--- Data provided ---
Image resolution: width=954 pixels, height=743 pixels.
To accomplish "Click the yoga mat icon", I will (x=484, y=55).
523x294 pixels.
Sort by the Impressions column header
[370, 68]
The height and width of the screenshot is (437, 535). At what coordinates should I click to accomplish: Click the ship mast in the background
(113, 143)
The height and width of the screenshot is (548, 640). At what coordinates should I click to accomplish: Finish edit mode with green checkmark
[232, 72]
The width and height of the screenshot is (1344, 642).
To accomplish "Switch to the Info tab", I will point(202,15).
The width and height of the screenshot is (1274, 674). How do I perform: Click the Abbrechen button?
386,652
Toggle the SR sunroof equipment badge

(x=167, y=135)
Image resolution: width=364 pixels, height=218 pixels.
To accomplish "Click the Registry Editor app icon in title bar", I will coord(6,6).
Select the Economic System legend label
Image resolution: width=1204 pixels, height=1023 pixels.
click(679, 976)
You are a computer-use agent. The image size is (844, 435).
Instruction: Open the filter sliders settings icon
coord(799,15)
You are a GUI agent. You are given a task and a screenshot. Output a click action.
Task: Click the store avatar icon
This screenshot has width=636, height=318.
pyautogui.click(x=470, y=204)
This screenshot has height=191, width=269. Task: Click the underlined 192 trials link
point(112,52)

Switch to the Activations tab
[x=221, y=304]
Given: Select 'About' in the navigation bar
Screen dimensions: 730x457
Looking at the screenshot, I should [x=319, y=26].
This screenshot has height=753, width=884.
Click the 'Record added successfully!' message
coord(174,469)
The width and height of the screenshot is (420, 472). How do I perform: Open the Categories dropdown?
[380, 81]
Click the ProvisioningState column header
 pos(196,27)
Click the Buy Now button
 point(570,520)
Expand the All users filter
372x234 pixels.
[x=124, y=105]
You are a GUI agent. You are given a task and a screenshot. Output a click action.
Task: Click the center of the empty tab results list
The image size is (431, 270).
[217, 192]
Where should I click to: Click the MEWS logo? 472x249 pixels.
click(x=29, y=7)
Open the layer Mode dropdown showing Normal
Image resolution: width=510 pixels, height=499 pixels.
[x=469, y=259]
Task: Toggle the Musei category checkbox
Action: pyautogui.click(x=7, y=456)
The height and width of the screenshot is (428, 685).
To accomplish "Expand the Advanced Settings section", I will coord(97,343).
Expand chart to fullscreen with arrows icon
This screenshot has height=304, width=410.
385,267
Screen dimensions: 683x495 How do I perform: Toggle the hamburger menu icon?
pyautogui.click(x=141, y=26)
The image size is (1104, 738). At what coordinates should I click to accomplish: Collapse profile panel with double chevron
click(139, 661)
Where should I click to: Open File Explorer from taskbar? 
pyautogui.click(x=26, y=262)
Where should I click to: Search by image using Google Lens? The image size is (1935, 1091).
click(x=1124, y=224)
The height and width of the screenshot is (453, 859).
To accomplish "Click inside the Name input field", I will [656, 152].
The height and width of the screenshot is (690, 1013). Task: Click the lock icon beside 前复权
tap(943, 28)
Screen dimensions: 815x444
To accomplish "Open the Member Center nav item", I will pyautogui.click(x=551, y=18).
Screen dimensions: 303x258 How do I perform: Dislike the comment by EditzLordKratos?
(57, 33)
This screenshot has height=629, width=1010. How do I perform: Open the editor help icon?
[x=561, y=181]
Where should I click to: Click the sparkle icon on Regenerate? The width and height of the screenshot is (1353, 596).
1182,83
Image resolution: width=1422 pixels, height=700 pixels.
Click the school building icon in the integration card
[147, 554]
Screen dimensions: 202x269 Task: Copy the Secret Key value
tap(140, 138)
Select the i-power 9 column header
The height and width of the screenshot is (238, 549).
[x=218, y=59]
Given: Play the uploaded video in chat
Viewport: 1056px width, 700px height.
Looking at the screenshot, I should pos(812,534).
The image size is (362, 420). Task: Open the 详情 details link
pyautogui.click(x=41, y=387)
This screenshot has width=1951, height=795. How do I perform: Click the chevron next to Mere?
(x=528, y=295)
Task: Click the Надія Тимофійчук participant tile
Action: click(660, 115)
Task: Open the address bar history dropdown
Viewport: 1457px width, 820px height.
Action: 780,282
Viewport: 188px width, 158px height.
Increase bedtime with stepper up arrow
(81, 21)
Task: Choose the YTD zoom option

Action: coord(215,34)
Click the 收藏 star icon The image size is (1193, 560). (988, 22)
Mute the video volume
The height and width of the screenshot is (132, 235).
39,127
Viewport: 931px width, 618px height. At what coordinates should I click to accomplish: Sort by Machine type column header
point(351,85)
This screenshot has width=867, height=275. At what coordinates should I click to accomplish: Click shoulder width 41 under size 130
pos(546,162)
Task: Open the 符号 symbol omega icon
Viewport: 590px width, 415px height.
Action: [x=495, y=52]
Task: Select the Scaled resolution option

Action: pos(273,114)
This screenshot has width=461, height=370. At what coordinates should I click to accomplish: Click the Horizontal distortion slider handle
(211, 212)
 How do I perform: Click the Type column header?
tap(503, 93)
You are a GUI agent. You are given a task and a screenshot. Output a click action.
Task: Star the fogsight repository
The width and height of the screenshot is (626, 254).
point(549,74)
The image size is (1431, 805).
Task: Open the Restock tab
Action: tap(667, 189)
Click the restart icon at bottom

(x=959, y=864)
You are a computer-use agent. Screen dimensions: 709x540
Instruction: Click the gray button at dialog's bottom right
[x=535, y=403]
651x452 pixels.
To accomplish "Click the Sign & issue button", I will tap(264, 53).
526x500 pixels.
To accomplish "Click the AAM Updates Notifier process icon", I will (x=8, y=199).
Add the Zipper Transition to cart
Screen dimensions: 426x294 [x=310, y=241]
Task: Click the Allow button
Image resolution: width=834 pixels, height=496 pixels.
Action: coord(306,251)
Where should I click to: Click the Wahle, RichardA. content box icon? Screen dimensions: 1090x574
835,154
---
*Stated task*.
Can you write out every line of the records above as a numbered list, leaving out the blank lines?

*Final result*.
1. Image resolution: width=954 pixels, height=743 pixels.
2. To accomplish "Click the yoga mat icon", I will (x=484, y=55).
3. 523x294 pixels.
4. Sort by the Impressions column header
5. [370, 68]
6. The height and width of the screenshot is (437, 535). At what coordinates should I click to accomplish: Click the ship mast in the background
7. (113, 143)
8. The height and width of the screenshot is (548, 640). At what coordinates should I click to accomplish: Finish edit mode with green checkmark
9. [232, 72]
10. The width and height of the screenshot is (1344, 642).
11. To accomplish "Switch to the Info tab", I will point(202,15).
12. The width and height of the screenshot is (1274, 674). How do I perform: Click the Abbrechen button?
13. 386,652
14. Toggle the SR sunroof equipment badge
15. (x=167, y=135)
16. Image resolution: width=364 pixels, height=218 pixels.
17. To accomplish "Click the Registry Editor app icon in title bar", I will coord(6,6).
18. Select the Economic System legend label
19. Image resolution: width=1204 pixels, height=1023 pixels.
20. click(679, 976)
21. You are a computer-use agent. The image size is (844, 435).
22. Instruction: Open the filter sliders settings icon
23. coord(799,15)
24. You are a GUI agent. You are given a task and a screenshot. Output a click action.
25. Task: Click the store avatar icon
26. This screenshot has width=636, height=318.
27. pyautogui.click(x=470, y=204)
28. This screenshot has height=191, width=269. Task: Click the underlined 192 trials link
29. point(112,52)
30. Switch to the Activations tab
31. [x=221, y=304]
32. Given: Select 'About' in the navigation bar
33. Screen dimensions: 730x457
34. Looking at the screenshot, I should [x=319, y=26].
35. This screenshot has height=753, width=884.
36. Click the 'Record added successfully!' message
37. coord(174,469)
38. The width and height of the screenshot is (420, 472). How do I perform: Open the Categories dropdown?
39. [380, 81]
40. Click the ProvisioningState column header
41.  pos(196,27)
42. Click the Buy Now button
43.  point(570,520)
44. Expand the All users filter
45. 372x234 pixels.
46. [x=124, y=105]
47. You are a GUI agent. You are given a task and a screenshot. Output a click action.
48. Task: Click the center of the empty tab results list
49. The image size is (431, 270).
50. [217, 192]
51. Where should I click to: Click the MEWS logo? 472x249 pixels.
52. click(x=29, y=7)
53. Open the layer Mode dropdown showing Normal
54. Image resolution: width=510 pixels, height=499 pixels.
55. [x=469, y=259]
56. Task: Toggle the Musei category checkbox
57. Action: pyautogui.click(x=7, y=456)
58. The height and width of the screenshot is (428, 685).
59. To accomplish "Expand the Advanced Settings section", I will coord(97,343).
60. Expand chart to fullscreen with arrows icon
61. This screenshot has height=304, width=410.
62. 385,267
63. Screen dimensions: 683x495 How do I perform: Toggle the hamburger menu icon?
64. pyautogui.click(x=141, y=26)
65. The image size is (1104, 738). At what coordinates should I click to accomplish: Collapse profile panel with double chevron
66. click(139, 661)
67. Where should I click to: Open File Explorer from taskbar? 
68. pyautogui.click(x=26, y=262)
69. Where should I click to: Search by image using Google Lens? The image size is (1935, 1091).
70. click(x=1124, y=224)
71. The height and width of the screenshot is (453, 859).
72. To accomplish "Click inside the Name input field", I will [656, 152].
73. The height and width of the screenshot is (690, 1013). Task: Click the lock icon beside 前复权
74. tap(943, 28)
75. Screen dimensions: 815x444
76. To accomplish "Open the Member Center nav item", I will pyautogui.click(x=551, y=18).
77. Screen dimensions: 303x258 How do I perform: Dislike the comment by EditzLordKratos?
78. (57, 33)
79. This screenshot has height=629, width=1010. How do I perform: Open the editor help icon?
80. [x=561, y=181]
81. Where should I click to: Click the sparkle icon on Regenerate? The width and height of the screenshot is (1353, 596).
82. 1182,83
83. Image resolution: width=1422 pixels, height=700 pixels.
84. Click the school building icon in the integration card
85. [147, 554]
86. Screen dimensions: 202x269 Task: Copy the Secret Key value
87. tap(140, 138)
88. Select the i-power 9 column header
89. The height and width of the screenshot is (238, 549).
90. [x=218, y=59]
91. Given: Play the uploaded video in chat
92. Viewport: 1056px width, 700px height.
93. Looking at the screenshot, I should pos(812,534).
94. The image size is (362, 420). Task: Open the 详情 details link
95. pyautogui.click(x=41, y=387)
96. This screenshot has width=1951, height=795. How do I perform: Click the chevron next to Mere?
97. (x=528, y=295)
98. Task: Click the Надія Тимофійчук participant tile
99. Action: click(660, 115)
100. Task: Open the address bar history dropdown
101. Viewport: 1457px width, 820px height.
102. Action: 780,282
103. Viewport: 188px width, 158px height.
104. Increase bedtime with stepper up arrow
105. (81, 21)
106. Task: Choose the YTD zoom option
107. Action: coord(215,34)
108. Click the 收藏 star icon The image size is (1193, 560). (988, 22)
109. Mute the video volume
110. The height and width of the screenshot is (132, 235).
111. 39,127
112. Viewport: 931px width, 618px height. At what coordinates should I click to accomplish: Sort by Machine type column header
113. point(351,85)
114. This screenshot has width=867, height=275. At what coordinates should I click to accomplish: Click shoulder width 41 under size 130
115. pos(546,162)
116. Task: Open the 符号 symbol omega icon
117. Viewport: 590px width, 415px height.
118. Action: [x=495, y=52]
119. Task: Select the Scaled resolution option
120. Action: pos(273,114)
121. This screenshot has width=461, height=370. At what coordinates should I click to accomplish: Click the Horizontal distortion slider handle
122. (211, 212)
123.  How do I perform: Click the Type column header?
124. tap(503, 93)
125. You are a GUI agent. You are given a task and a screenshot. Output a click action.
126. Task: Star the fogsight repository
127. The width and height of the screenshot is (626, 254).
128. point(549,74)
129. The image size is (1431, 805).
130. Task: Open the Restock tab
131. Action: tap(667, 189)
132. Click the restart icon at bottom
133. (x=959, y=864)
134. You are a computer-use agent. Screen dimensions: 709x540
135. Instruction: Click the gray button at dialog's bottom right
136. [x=535, y=403]
137. 651x452 pixels.
138. To accomplish "Click the Sign & issue button", I will tap(264, 53).
139. 526x500 pixels.
140. To accomplish "Click the AAM Updates Notifier process icon", I will (x=8, y=199).
141. Add the Zipper Transition to cart
142. Screen dimensions: 426x294 [x=310, y=241]
143. Task: Click the Allow button
144. Image resolution: width=834 pixels, height=496 pixels.
145. Action: coord(306,251)
146. Where should I click to: Click the Wahle, RichardA. content box icon? Screen dimensions: 1090x574
147. 835,154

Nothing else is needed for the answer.